TASK INSTRUCTIONS
Show all lines of the listing that contain the word "agent".

RAW DATA
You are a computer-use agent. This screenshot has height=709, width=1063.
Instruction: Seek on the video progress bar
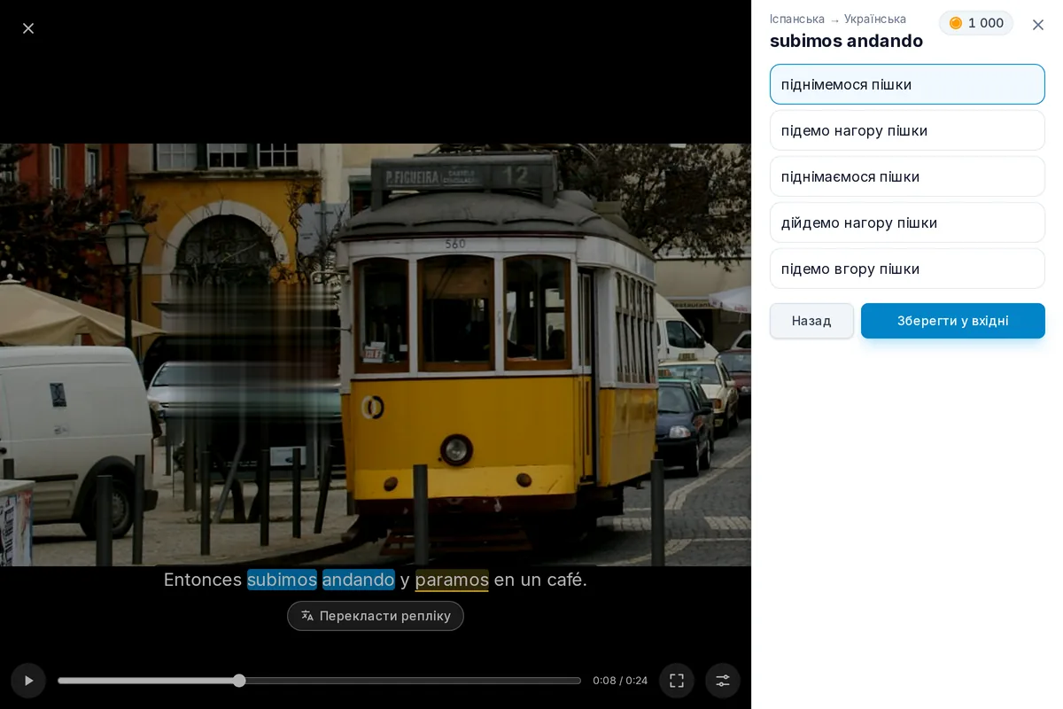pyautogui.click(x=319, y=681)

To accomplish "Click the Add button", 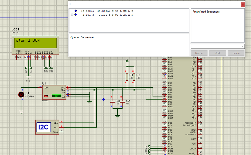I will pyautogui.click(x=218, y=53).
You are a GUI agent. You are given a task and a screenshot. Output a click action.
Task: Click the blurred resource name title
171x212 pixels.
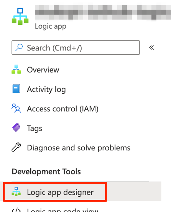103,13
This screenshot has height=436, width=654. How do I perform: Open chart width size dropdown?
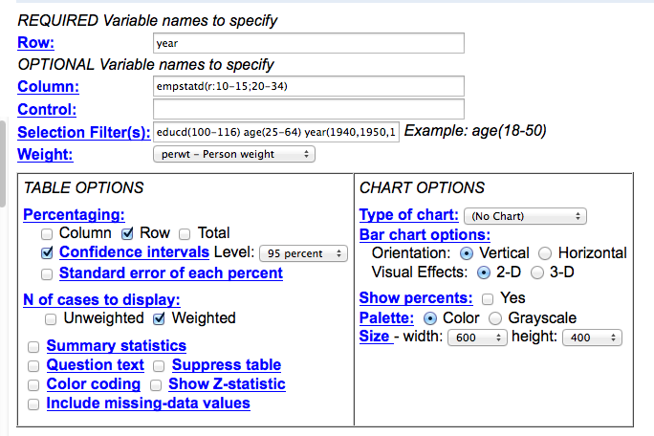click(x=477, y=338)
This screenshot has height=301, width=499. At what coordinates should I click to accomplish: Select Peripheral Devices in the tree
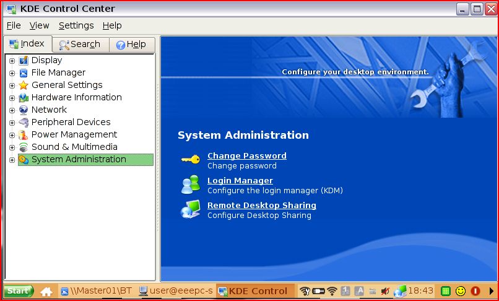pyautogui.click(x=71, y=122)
==
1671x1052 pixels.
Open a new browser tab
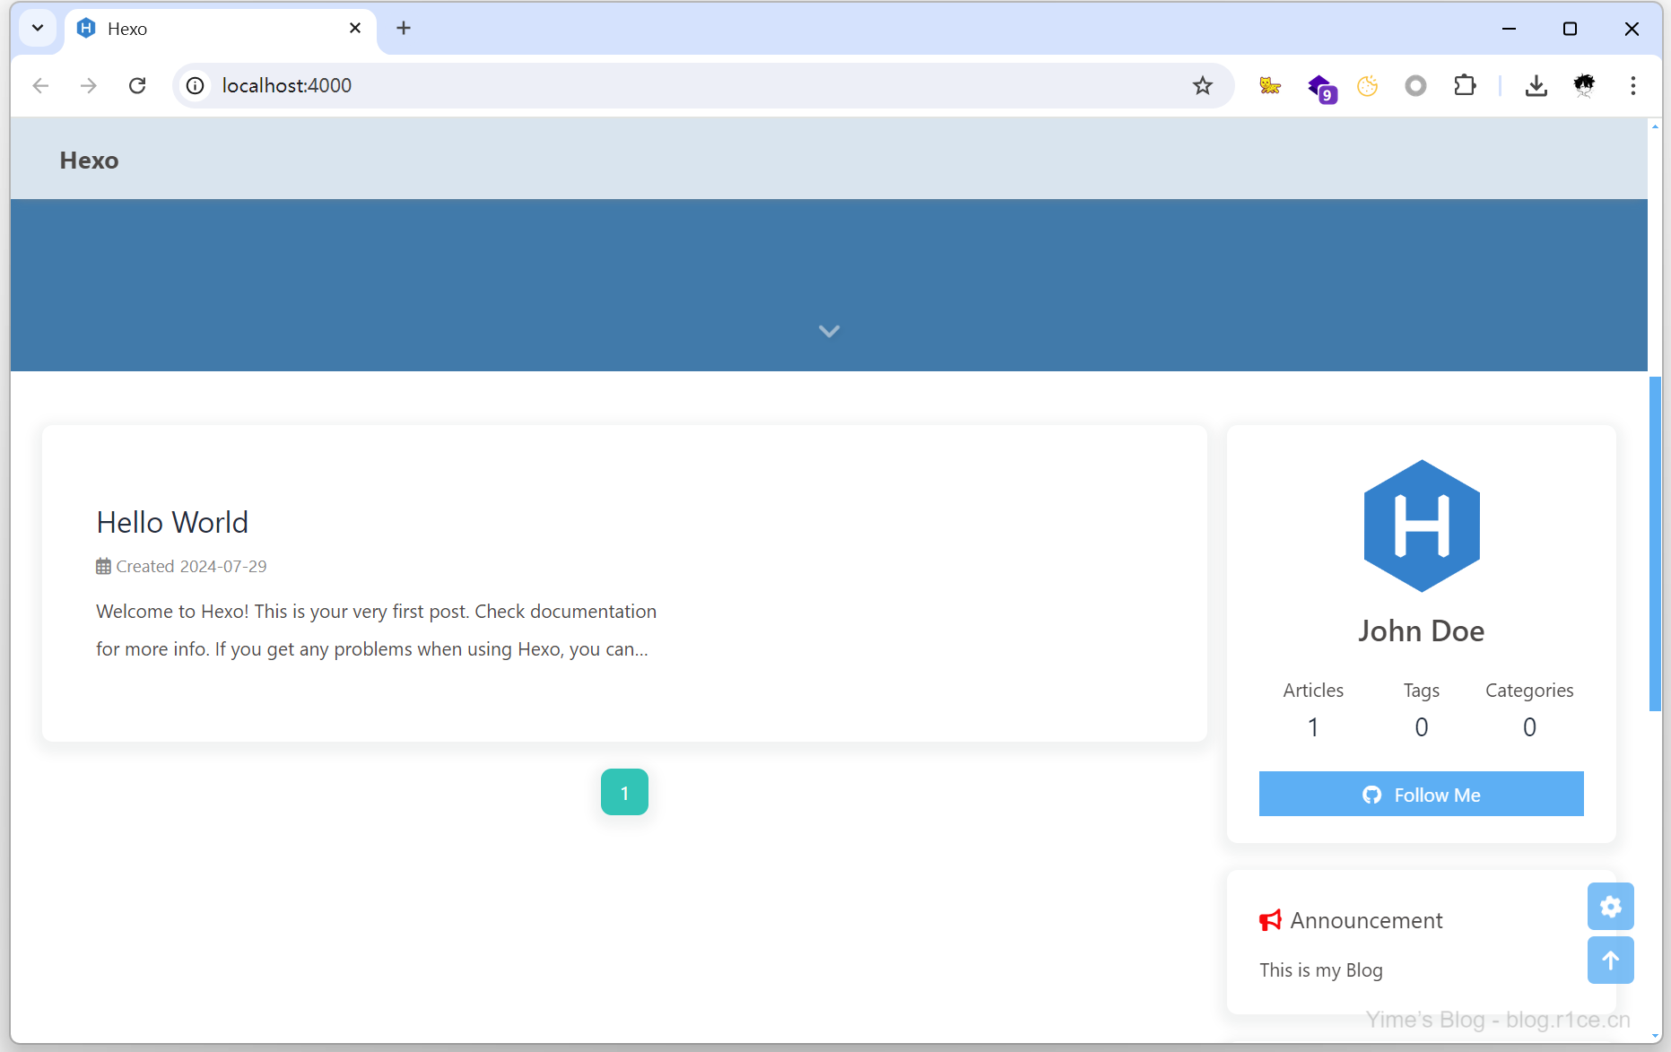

RESULT OF THE TASK
You are a computer-use agent. This screenshot has height=709, width=1063.
You are a GUI agent. You are given a task and a screenshot. Output a click action.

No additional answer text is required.